VICTORIA MARINA VELÁSQUEZ DE AVILES: SICA focuses on its communitarian and supranational nature in order to strengthen social cohesion and quality of life among its peoples. The path we have chosen is a constant, gradual process of regional integration, with the support of intergovernmental institutions and cooperating partners. Such support has facilitated a legal and institutional framework that goes beyond the economic dimension, touching social, cultural, environmental, political and institutional aspects.
SICA cannot capitalise on its commercial agreements if these fail to help the agendas of the region and member countries complement each other in ways that raise life standards, defend cultural diversity and enhance educational opportunity. Effectiveness with these agreements means more than improving trade balances; it implies understanding how economic policy can help strengthen human and labour rights. To this end, such agreements should foster solidarity, cooperation and alignment of common goals.
What role can Japan and other Asian countries play in the development of Central American economies?
VELÁSQUEZ: Asian economies can play a very relevant role in creating wealth in Central American economies through trade, with special attention to social development. Free trade agreements must include cooperation components that allow knowledge and technology transfer in order to add value to Central American products and incentivise the more vulnerable economic sectors. Asian technical and financial cooperation in Central America’s integration is characterised by high levels of social awareness and promotion of small and medium-sized enterprises. These partners are among the strongest believers in strengthening gender equality, promoting sports and culture, developing mathematical thought, preventing natural disasters, creating new technologies and enhancing public administration. To strengthen cooperation with Asia and other regions, SICA has created the Management, Coordination and Information Support Mechanism, which sets procedures and lines of action for SICA to strengthen its management, negotiation, coordination, approval, execution, follow-up, evaluation and information.
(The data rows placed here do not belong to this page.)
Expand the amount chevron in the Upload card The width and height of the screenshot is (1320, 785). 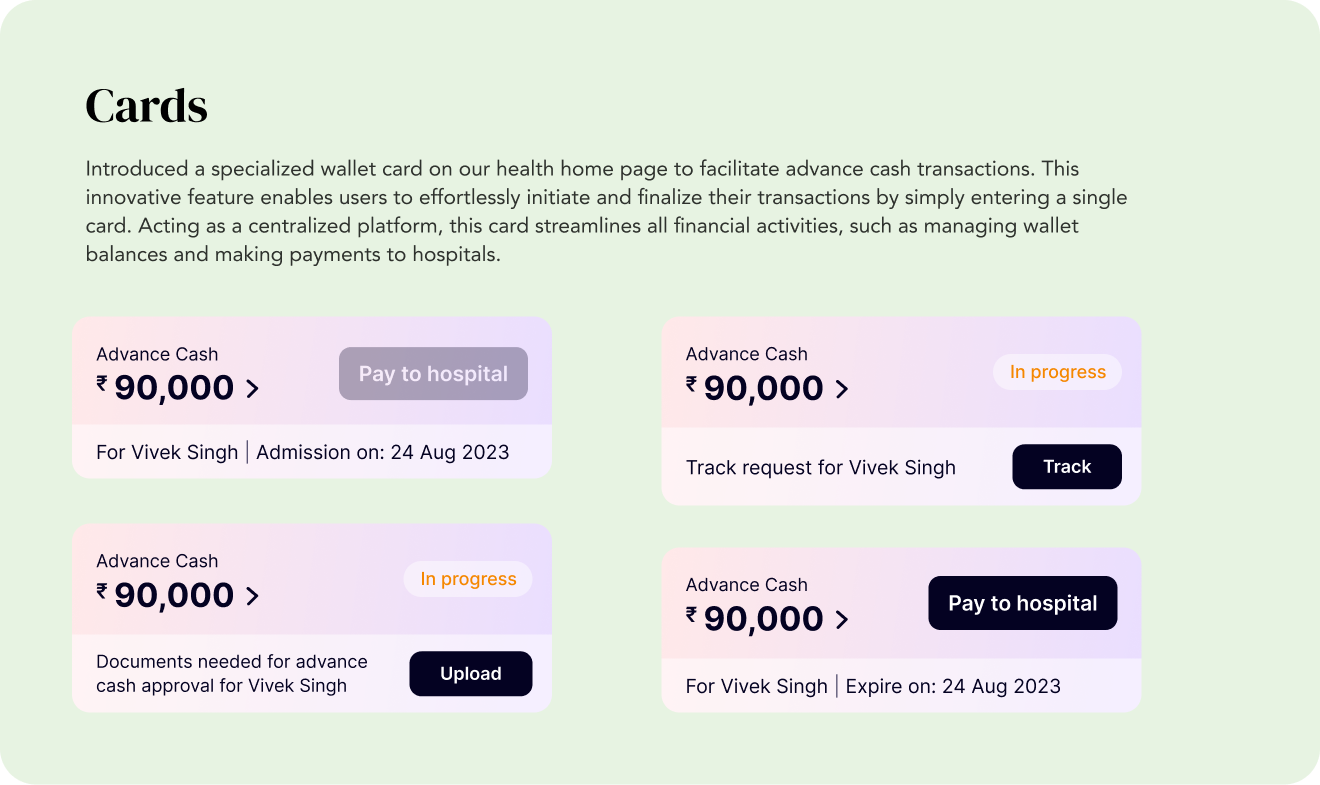pos(252,596)
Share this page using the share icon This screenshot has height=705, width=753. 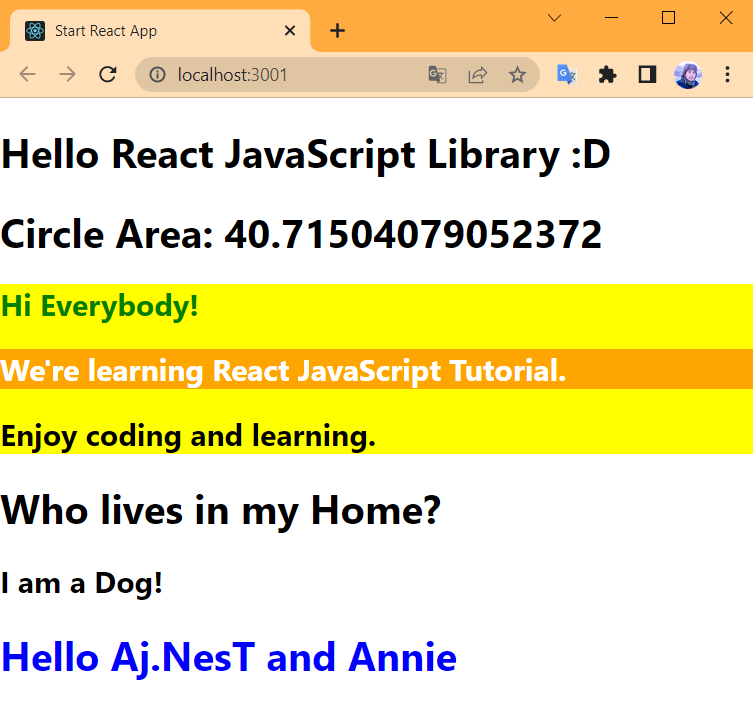(477, 75)
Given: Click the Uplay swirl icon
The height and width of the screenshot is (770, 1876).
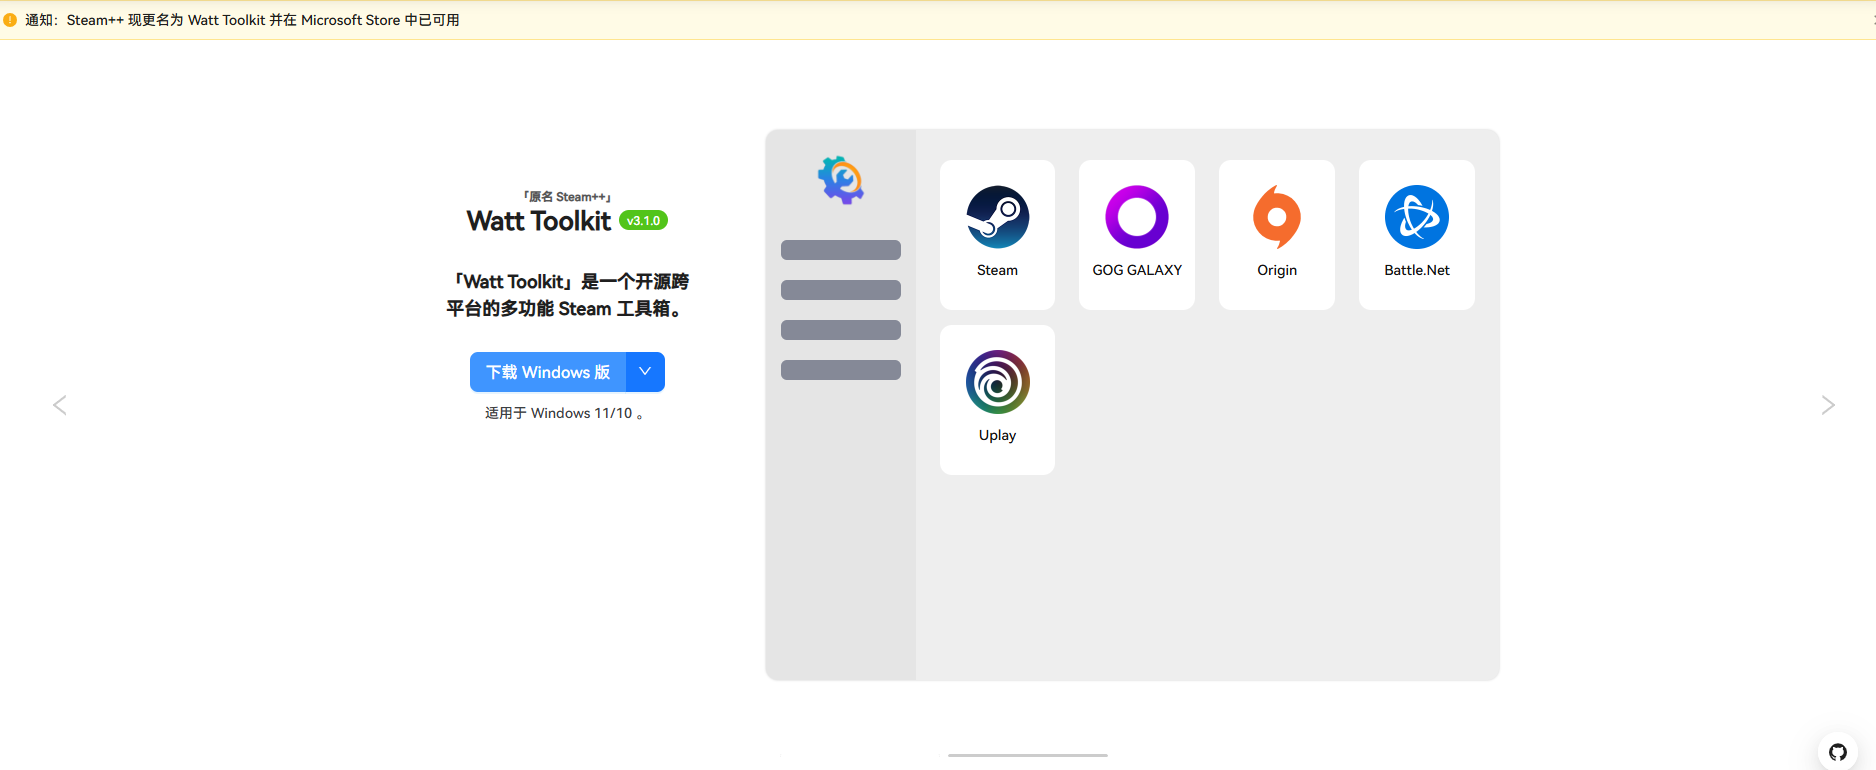Looking at the screenshot, I should 997,382.
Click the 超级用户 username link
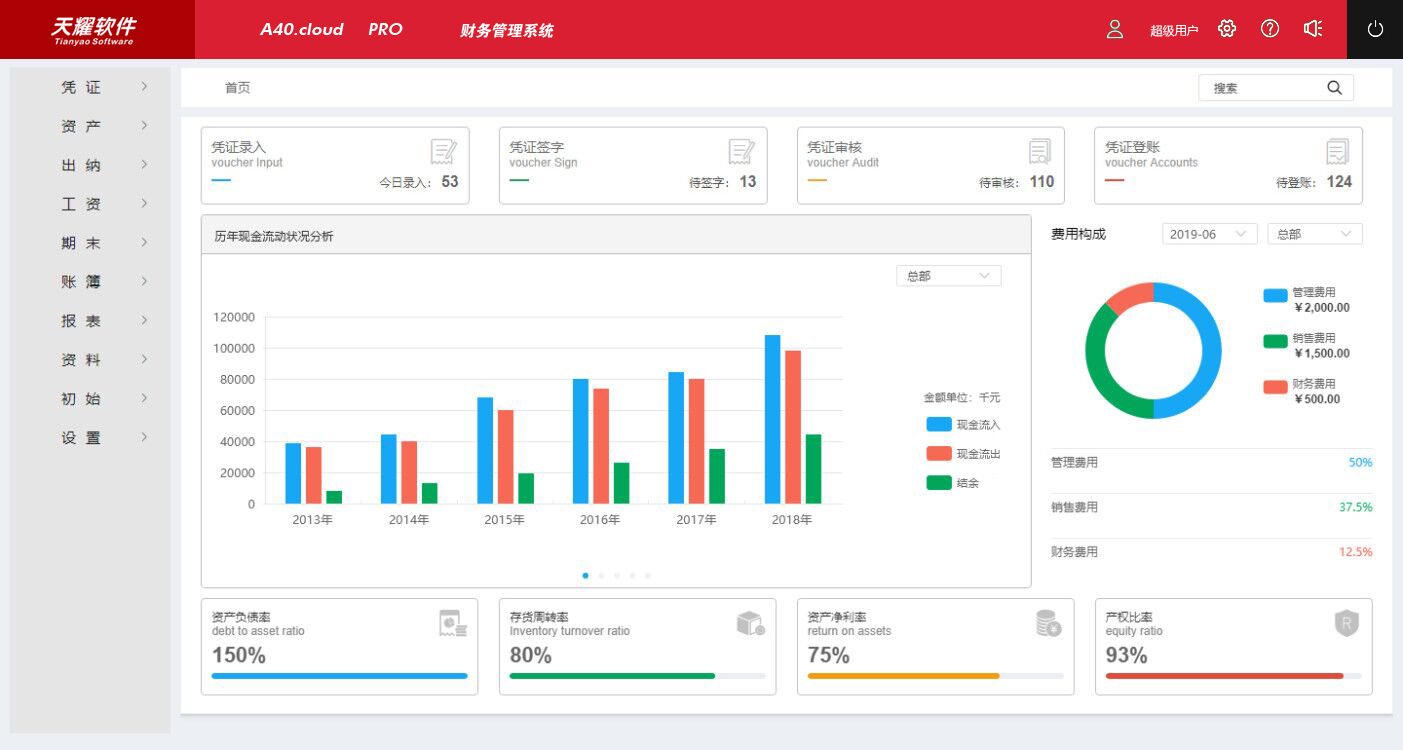 point(1173,30)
How can integration help meet challenges like poverty, social exclusion, health care and security?
VELÁSQUEZ: Challenges like security and wealth distribution must be tackled through greater integration. The need to bring the benefits of this closer to society requires constant exercise of political and institutional innovation. This has led, among other things, to SICA’s Regional Health Policy, aimed at improving workplace health, social investments, the environment and the economy, and to the Treaty on Democratic Security, part of the Central American Security Strategy.
What will also help combat these challenges is the development of a knowledge-based society. Governments can play an important role in fostering this, especially in developing the ICT sector, which can benefit key sectors such as education, health and security through provision of electronic services.
From a legal standpoint, such challenges are being approached at a regional level through the Tegucigalpa Protocol. This agreement, the most important one achieved by SICA members, was adopted to form a strong, regionally integrated legal community, and is complemented by many other agreements and treaties with the approval of regional secondary legislation. The result is a regional corpus juris that becomes relevant to the consolidation of community law and order.
The aspirations of SICA members are the result of the profound links that unite Central Americans and enable them to take full advantage of their multiple synergies. The challenge in Central America is to integrate with a sense social cohesion between its countries’ peoples, and in ways that will strengthen their capacities to complement regional and national agendas, with the goal of reducing social and economic gaps.